As Tim pointed out, I misspoke there. Here is a revised version with that error corrected:
1. Let S be the set {0, 1}^N. 2. For any function L from N to S, there exists an element of S not in the image of L. 3. There exists an element d of S with the following property: for every natural number x, the x'th element of d is equal to the x'th element of L(x). 4. Since d exists, there also exists an element d' of S with the following property: for every natural number x, the x'th element of d' is 1 if the x'th element of d is 0 and is 0 if the x'th element of d is 1. 5. Since for every natural number x, L(x) differs from d' at the x'th place, d' is not in the image of L. 6. Therefore no function from N to S is surjective.
> However, in answer to your question, I would insert the word > "computable" before the word "function" in step 2.

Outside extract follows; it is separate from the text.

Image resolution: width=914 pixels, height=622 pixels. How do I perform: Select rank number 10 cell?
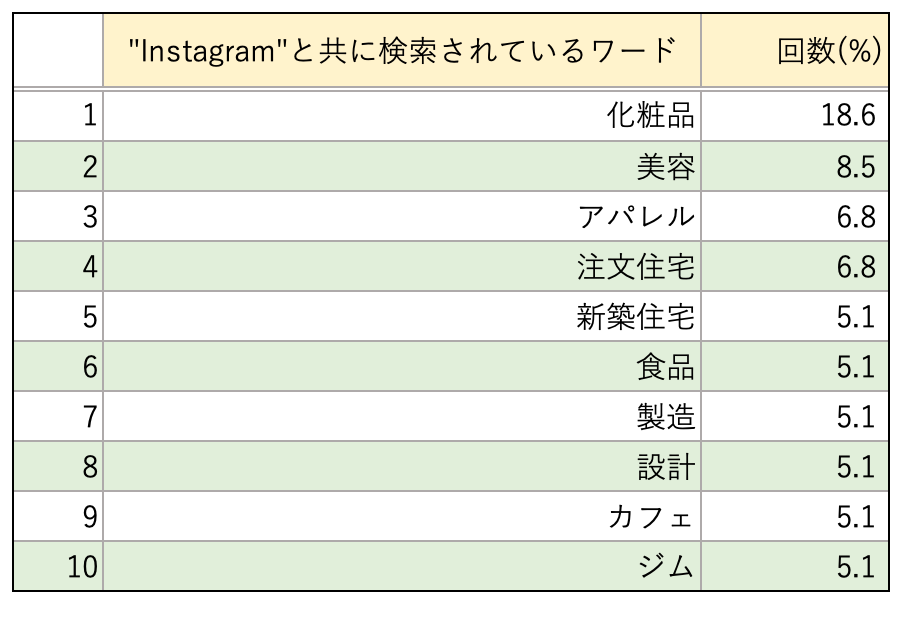(58, 568)
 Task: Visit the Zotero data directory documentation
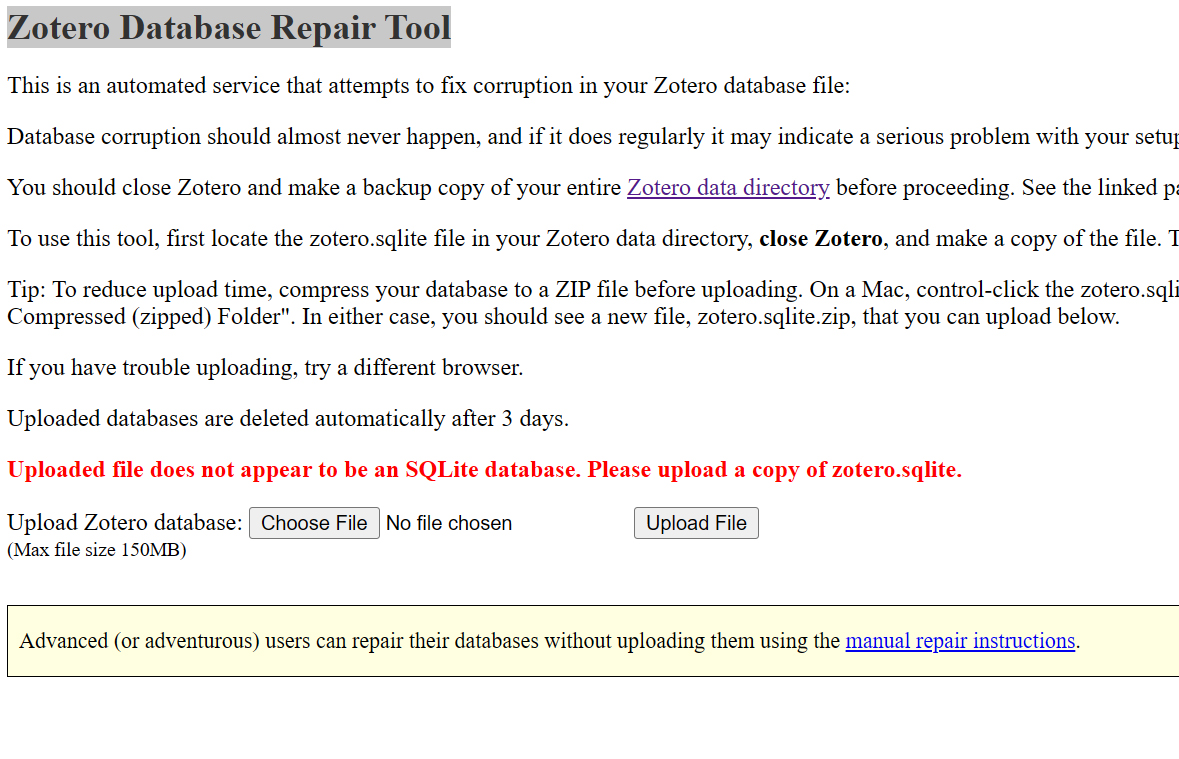(x=728, y=187)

This gives us the following altered argument:
1. Let S be the set {0, 1}^N. 2. For any *computable* function L from N to S, there exists an element of S not in the image of L. 3. Note that there exists an element d of S with the following property: for every natural number x, the x'th element of d is equal to the x'th element of L(x). 4. Since d exists, there also exists an element d' of S with the following property: for every natural number x, the x'th element of d' is 1 if the x'th element of d is 0 and is 0 if the x'th element of d is 1. 5. Since for every natural number x, L(x) differs from d' at the x'th place, d' is not in the image of L. 6. Therefore no *computable* function from N to S is surjective.
Since the computable functions from N to S are a subset of the functions from N to S, this argument is sound, if uninteresting -- the conclusion also follows more simply from the more general argument. However, I believe you also wish to reach a different conclusion. What else should we change?
>> (Of course, if you *really* want to be picky, we can dig up Georg's own >> paper on the subject.) >> > > The problem I have is with the standard/common presentation of Cantor's > diagonal proof using digits.
We can re-frame the argument above in terms of functions from N to the set S' = {0, 1, 2, 3, 4, 5, 6, 7, 8, 9}^N fairly easily. Doing so doesn't change the proof, other than making the specifications in steps 3 and 4 above slightly more complicated. It's also possible to prove that |S| = |S'|.
> This starts with a purported "list", and explicitly uses the values of > each item in the list. It then proves no such list can exist.
No. It proves that no list of reals can *be complete* (or, rather, that no function from N to S, or from N to R, can be surjective). Infintely many lists of reals (functions from N to R) exist.